Quando si vuole fare riferimento a un file da un bundle, usare questa notazione: @NOME_BUNDLE/percorso/del/file; Symfony risolverà @NOME_BUNDLE nel percorso reale del bundle. Per esempio, il percorso logico @AppBundle/Controller/DefaultController.php verrebbe convertito in src/AppBundle/Controller/DefaultController.php, perché Symfony conosce la posizione di AppBundle.

Nomi logici di controllori

Per i controllori, occorre fare riferimento ai nomi dei metodi usando il formato NOME_BUNDLE:NOME_CONTROLLORE:NOME_AZIONE. Per esempio, AppBundle:Default:index mappa il metodo indexAction della classe AppBundle\Controller\DefaultController.

Estendere i bundle

Se si seguono queste convenzioni, si può usare l’ereditarietà dei bundle per “sovrascrivere” file, controllori o template. Per esempio, se un nuovo bundle chiamato NewBundle estende AppBundle, quando Symfony proverà a caricare AppBundle:Default:index, cercherà prima in ``DefaultController` in NewBundle e poi, se questo non esiste, cercherà in AppBundle. Questo vuol dire che un bundle può sovrascrivere quasi ogni parte di un altro bundle!

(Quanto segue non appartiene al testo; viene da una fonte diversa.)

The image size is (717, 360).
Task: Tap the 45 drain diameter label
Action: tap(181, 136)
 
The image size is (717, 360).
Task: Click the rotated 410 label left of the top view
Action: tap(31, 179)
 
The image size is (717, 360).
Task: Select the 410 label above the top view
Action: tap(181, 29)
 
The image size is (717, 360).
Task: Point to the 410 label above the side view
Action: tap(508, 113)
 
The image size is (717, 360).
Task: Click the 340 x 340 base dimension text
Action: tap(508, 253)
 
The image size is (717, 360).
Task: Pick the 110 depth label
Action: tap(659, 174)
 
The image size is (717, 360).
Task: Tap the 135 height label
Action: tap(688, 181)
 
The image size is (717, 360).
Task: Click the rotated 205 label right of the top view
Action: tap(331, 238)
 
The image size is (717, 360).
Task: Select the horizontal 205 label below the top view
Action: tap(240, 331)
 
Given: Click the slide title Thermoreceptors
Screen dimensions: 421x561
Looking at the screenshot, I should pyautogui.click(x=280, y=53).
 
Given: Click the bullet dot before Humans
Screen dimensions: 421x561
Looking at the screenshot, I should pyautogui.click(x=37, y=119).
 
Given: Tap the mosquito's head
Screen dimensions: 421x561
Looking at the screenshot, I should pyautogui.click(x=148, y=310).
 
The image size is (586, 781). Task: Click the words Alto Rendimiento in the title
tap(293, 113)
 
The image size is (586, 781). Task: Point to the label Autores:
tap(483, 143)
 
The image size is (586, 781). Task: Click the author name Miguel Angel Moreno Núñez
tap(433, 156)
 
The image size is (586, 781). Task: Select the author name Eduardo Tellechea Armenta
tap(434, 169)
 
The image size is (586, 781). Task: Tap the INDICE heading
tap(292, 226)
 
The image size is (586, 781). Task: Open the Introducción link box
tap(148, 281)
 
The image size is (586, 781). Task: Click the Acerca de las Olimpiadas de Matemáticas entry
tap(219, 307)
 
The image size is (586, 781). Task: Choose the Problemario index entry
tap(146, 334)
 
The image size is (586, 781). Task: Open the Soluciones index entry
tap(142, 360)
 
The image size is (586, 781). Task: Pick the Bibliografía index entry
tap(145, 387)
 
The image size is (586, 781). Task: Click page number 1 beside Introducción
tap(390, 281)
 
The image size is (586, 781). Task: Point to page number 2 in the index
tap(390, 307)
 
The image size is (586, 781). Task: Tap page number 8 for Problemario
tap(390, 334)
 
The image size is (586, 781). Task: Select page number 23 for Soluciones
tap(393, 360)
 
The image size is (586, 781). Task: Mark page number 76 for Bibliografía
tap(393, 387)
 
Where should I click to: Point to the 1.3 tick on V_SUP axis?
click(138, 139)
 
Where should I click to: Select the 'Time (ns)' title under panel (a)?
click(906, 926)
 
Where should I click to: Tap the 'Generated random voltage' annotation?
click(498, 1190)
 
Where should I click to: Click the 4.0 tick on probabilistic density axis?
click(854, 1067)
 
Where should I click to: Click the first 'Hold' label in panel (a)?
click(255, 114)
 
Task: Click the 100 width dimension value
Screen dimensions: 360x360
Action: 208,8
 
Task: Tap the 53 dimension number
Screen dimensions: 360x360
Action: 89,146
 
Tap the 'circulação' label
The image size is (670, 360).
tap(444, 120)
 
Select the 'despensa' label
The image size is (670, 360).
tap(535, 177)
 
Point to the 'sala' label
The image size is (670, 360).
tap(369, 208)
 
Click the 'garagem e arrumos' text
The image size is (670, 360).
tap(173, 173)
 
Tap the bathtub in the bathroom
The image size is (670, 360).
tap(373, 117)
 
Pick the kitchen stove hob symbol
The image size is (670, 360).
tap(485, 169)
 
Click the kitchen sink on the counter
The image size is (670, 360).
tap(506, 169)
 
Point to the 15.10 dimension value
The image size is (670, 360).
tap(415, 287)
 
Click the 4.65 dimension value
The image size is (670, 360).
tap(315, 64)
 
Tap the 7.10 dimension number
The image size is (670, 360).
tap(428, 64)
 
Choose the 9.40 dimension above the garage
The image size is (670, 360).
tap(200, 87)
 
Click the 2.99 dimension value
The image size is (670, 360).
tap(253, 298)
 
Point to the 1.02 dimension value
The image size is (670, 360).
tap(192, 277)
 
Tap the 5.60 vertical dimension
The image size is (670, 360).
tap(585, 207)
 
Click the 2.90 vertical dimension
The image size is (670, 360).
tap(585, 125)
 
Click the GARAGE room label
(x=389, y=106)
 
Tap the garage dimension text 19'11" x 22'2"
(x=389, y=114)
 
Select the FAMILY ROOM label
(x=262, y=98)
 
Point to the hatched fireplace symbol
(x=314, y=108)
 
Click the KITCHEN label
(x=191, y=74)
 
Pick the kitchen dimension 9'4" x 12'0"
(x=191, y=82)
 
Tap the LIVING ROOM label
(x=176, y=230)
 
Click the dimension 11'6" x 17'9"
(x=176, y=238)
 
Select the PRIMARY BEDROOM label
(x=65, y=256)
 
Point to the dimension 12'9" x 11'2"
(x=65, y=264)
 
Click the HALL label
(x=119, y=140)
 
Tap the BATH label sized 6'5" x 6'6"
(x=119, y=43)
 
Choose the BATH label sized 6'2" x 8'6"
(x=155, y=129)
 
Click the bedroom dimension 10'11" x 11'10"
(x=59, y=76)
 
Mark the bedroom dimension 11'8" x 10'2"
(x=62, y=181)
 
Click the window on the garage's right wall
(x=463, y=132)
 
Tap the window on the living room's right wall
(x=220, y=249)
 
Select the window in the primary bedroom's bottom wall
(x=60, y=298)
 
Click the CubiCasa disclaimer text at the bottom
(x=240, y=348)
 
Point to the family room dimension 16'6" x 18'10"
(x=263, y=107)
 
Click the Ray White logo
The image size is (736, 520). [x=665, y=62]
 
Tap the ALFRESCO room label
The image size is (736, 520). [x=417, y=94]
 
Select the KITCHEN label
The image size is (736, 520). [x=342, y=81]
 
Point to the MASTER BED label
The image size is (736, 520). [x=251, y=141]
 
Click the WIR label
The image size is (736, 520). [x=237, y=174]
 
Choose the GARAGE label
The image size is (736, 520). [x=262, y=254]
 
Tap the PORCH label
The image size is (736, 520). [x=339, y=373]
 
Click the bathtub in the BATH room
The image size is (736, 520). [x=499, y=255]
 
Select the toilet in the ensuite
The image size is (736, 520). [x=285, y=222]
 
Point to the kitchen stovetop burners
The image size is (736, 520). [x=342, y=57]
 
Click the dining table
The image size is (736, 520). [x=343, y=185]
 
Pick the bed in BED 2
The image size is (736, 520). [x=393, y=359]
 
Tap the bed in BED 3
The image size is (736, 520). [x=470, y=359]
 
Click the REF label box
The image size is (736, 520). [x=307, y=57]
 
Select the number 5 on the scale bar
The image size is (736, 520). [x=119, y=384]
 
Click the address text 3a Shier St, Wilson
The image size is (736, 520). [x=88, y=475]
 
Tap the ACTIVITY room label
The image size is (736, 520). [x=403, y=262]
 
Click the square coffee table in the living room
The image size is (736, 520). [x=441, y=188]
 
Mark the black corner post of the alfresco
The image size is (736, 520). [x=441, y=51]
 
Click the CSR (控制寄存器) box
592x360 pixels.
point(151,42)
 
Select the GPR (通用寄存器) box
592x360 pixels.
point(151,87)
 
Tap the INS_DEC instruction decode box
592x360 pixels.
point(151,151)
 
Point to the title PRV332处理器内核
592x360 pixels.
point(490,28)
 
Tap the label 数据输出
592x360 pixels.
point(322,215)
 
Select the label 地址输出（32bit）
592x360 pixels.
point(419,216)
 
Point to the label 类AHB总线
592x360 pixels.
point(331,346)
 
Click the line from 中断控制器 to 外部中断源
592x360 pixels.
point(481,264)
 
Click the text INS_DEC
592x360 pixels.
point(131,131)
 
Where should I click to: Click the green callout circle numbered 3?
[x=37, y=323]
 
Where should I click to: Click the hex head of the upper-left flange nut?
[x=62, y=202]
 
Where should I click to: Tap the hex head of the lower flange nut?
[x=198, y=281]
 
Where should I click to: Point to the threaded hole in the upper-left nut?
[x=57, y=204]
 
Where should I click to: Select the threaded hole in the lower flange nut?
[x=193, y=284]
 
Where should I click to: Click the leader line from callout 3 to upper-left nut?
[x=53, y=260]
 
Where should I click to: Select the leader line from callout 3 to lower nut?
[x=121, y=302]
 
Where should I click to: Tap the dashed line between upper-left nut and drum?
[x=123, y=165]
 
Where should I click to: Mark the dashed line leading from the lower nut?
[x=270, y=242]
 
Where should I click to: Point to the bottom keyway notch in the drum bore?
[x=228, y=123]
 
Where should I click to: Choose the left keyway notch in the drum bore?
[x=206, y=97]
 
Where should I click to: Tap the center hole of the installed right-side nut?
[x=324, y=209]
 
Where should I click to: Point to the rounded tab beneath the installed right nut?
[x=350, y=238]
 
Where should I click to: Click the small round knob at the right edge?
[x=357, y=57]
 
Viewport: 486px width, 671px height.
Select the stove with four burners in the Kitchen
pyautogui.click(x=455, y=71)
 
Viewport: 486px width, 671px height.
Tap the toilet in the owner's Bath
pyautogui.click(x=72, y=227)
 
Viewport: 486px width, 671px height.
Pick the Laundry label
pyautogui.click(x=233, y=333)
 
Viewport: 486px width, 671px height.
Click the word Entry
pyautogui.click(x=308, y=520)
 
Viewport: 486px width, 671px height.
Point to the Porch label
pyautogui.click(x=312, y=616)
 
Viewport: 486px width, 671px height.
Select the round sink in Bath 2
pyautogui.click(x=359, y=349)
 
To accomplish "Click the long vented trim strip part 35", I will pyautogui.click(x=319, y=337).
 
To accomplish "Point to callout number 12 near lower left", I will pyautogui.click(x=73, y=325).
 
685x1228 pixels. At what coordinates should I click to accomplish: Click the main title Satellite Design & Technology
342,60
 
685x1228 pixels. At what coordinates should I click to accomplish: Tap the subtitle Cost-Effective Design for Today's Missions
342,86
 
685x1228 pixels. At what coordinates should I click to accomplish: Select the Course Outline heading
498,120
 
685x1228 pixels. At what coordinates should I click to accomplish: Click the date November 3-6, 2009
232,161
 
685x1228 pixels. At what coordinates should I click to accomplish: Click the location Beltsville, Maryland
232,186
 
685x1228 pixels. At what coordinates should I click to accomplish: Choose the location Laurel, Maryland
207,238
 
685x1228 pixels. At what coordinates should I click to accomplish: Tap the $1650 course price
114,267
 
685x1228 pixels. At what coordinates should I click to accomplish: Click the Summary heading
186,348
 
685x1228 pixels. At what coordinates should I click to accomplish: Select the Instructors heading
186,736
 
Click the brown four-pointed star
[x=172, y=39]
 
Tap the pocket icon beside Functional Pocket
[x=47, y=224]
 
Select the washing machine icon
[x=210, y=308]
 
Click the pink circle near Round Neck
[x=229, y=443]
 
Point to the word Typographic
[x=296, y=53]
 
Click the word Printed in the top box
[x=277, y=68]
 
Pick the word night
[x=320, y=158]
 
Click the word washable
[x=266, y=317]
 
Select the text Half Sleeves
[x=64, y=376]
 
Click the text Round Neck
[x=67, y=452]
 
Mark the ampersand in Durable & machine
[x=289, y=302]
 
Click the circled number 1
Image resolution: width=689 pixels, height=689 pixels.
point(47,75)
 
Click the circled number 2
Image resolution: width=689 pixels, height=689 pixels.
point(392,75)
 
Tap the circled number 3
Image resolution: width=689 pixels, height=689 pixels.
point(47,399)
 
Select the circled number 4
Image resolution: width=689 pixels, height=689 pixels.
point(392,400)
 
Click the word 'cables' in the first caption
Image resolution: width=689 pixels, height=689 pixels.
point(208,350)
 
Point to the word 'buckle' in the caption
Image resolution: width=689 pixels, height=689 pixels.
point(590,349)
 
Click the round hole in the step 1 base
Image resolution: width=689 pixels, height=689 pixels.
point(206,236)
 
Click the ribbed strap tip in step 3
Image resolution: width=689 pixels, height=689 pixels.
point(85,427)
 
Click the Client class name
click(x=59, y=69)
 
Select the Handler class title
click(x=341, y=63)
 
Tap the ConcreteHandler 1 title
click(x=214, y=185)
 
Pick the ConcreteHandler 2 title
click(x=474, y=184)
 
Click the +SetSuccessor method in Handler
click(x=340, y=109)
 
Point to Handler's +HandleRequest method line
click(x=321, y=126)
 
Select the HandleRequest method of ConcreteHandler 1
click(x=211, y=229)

È chiaro ora perché Symfony è così flessibile? Condividere bundle tra le applicazioni, memorizzarli localmente o globalmente, a scelta.

Usare i venditori

Probabilmente l’applicazione dipenderà da librerie di terze parti. Queste ultime dovrebbero essere memorizzate nella cartella vendor/. Non si dovrebbe toccare niente in tale cartella, che è gestita esclusivamente da Composer. Tale cartella contiene già le librerie di Symfony, SwiftMailer, l’ORM Doctrine, il sistema di template Twig e alcune altre librerie e bundle di terze parti.

Capire la cache e i log

Le applicazioni Symfony possono contenere decine di file di configurazione, definiti in vari formati (YAML, XML, PHP, ecc.) Invece di analizzare e combinare tutti questi file a ogni richiesta, Symfony usa un suo sistema di cache. In effetti, la configurazione dell’applicazione viene analizzata solo per la prima richiesta e quindi compilata in codice PHP puro, nella cartella app/cache/.

In ambiente di sviluppo, Symfony è abbastanza intelligente da aggiornare la cache se un file cambia. Invece, in ambiente di produzione, per accellerare le cose, è compito dello sviluppatore pulire la cache, quando il codice o la configurazione sono stati cambiati. Eseguire questo comando per pulire la cache nell’ambiente prod:

$ php app/console cache:clear --env=prod

Sviluppando un’applicazione web, le cose possono andar male in diversi modi. I file di log nella cartella app/logs/ dicono tutto a proposito delle richieste e aiutano a risolvere il problema in breve tempo.

Usare l’interfaccia a linea di comando

Ogni applicazione ha uno strumento di interfaccia a linea di comando (app/console), che aiuta nella manutenzione dell’applicazione. La console fornisce dei comandi che incrementano la produttività, automatizzando dei compiti noiosi e ripetitivi.

Richiamandola senza parametri, si può sapere di più sulle sue capacità:

$ php app/console

L’opzione --help aiuta a scoprire l’utilizzo di un comando:

$ php app/console debug:router --help

Considerazioni finali

Dopo aver letto questa parte, si dovrebbe essere in grado di muoversi facilmente dentro Symfony e farlo funzionare. Ogni cosa in Symfony è fatta per rispondere alle varie esigenze. Quindi, si possono rinominare e spostare le varie cartelle, finché non si raggiunge il risultato voluto.

E questo è tutto per il giro veloce. Dai test all’invio di email, occorre ancora imparare diverse cose per padroneggiare Symfony. Pronti per approfondire questi temi? Senza indugi, basta andare nella pagine del libro e scegliere un argomento a piacere.